***** Records provided

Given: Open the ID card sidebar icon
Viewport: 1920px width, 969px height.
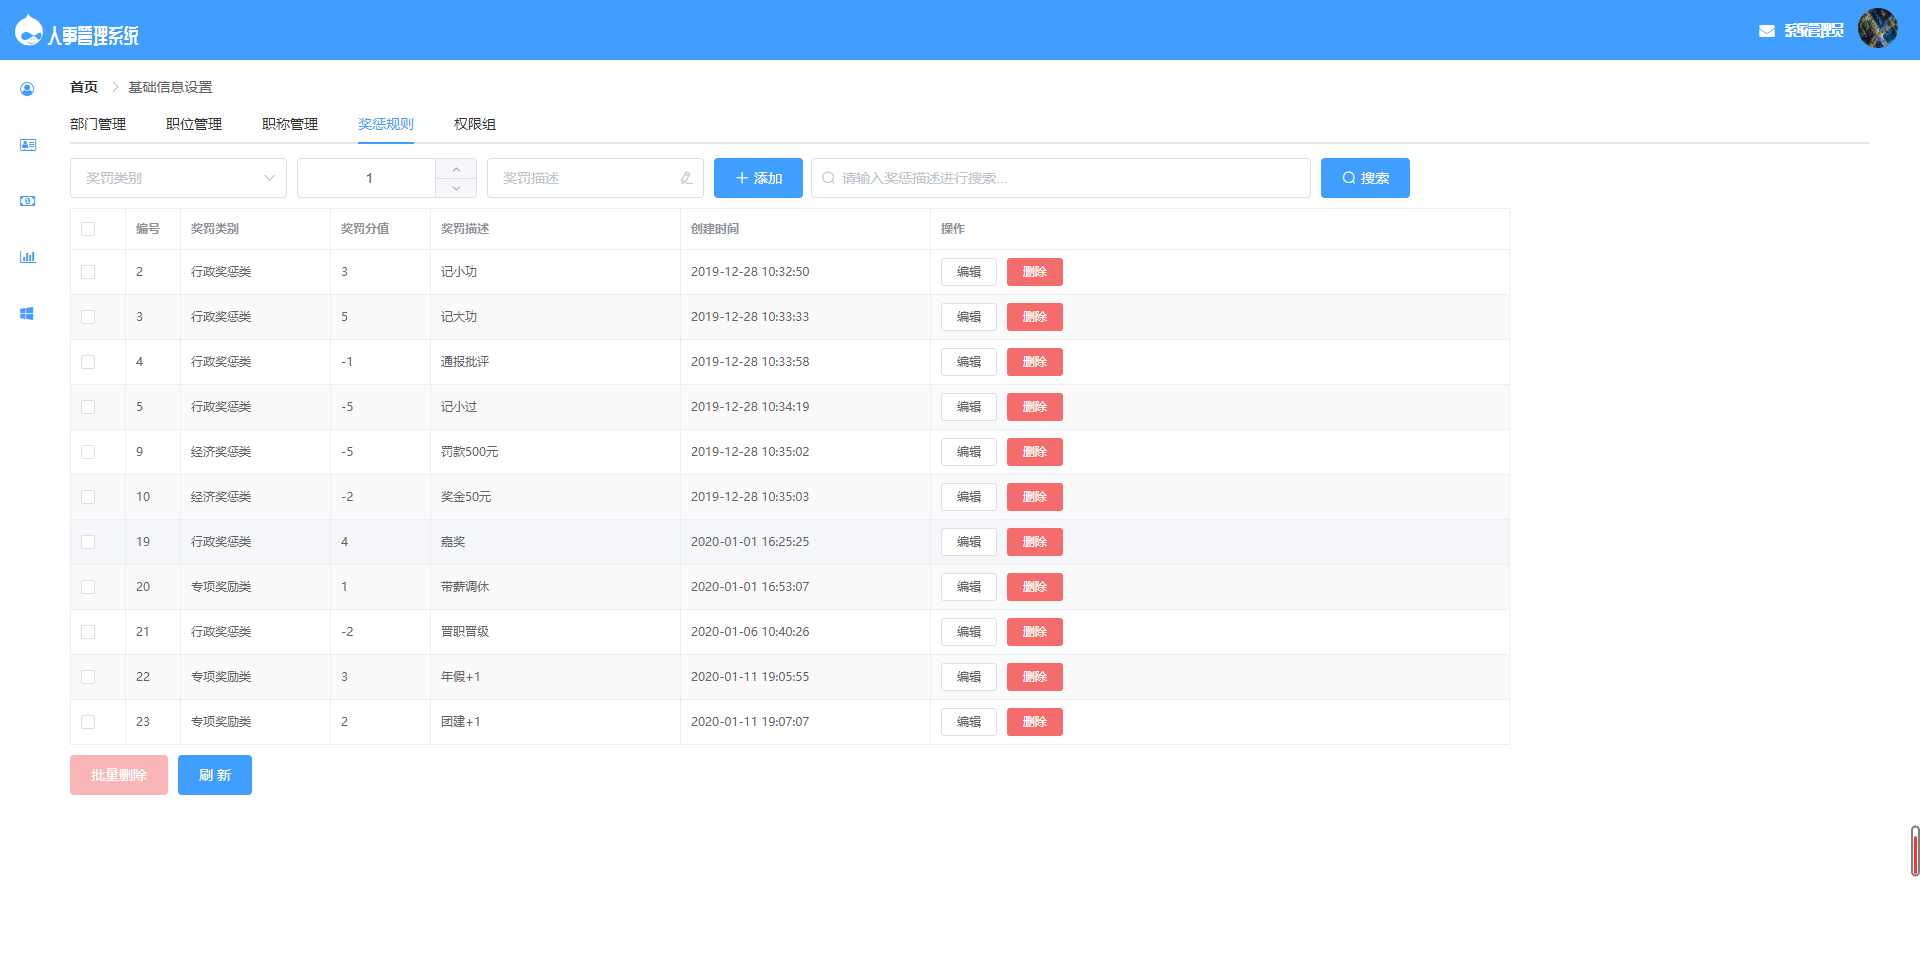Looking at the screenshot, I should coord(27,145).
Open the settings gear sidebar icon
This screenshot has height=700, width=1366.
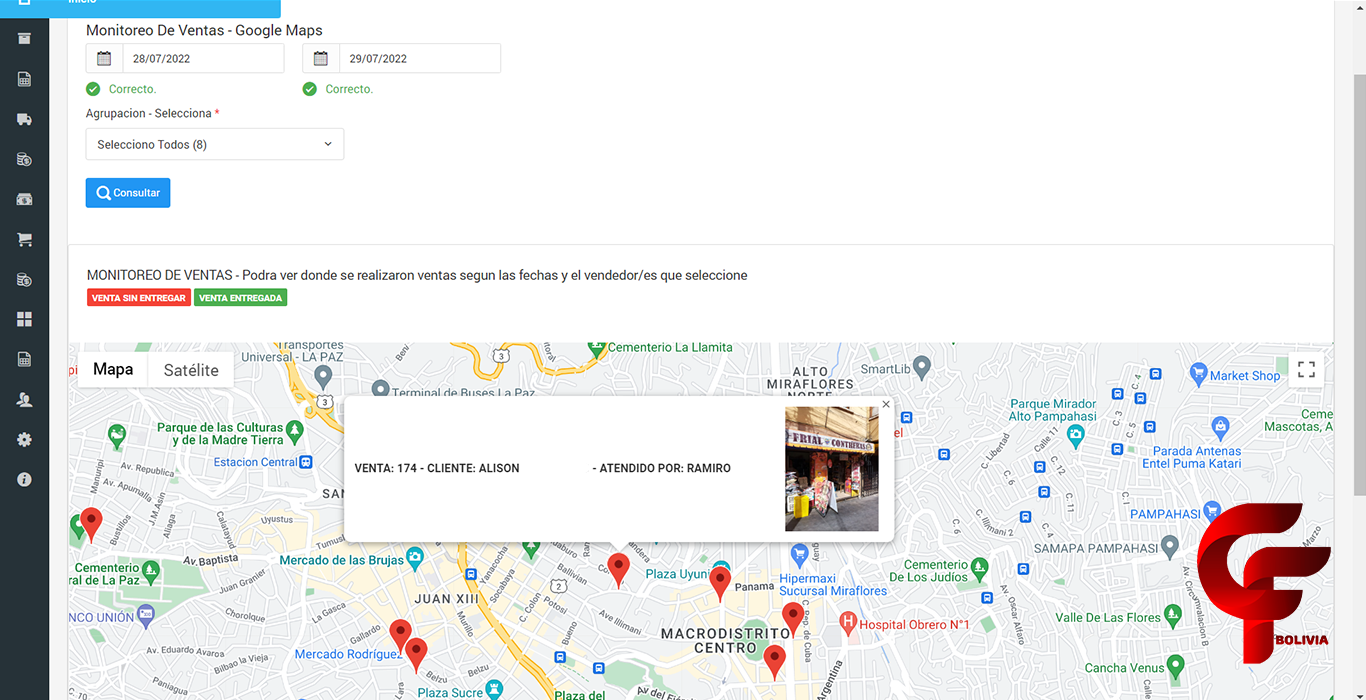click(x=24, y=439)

**********
***** Records provided

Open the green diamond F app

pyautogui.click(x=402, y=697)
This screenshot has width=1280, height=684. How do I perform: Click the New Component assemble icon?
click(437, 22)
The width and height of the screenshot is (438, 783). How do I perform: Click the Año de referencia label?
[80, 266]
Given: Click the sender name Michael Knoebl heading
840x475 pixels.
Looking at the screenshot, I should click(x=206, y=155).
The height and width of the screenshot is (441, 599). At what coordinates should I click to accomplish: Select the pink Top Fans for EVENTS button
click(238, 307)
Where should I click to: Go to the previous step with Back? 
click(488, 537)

**********

Format the material above, starting with the line with "Given: Open the ID card sidebar icon" and going on through the line with "click(x=24, y=439)", as a two-column CSV headed command and location, with each text and its answer on one row. Put every field in quotation marks, replace line breaks with spaces, and leave out the pictures.

command,location
"Given: Open the ID card sidebar icon Viewport: 1920px width, 969px height.","Looking at the screenshot, I should coord(27,145)."
"Open the settings gear sidebar icon This screenshot has height=700, width=1366.","click(x=24, y=439)"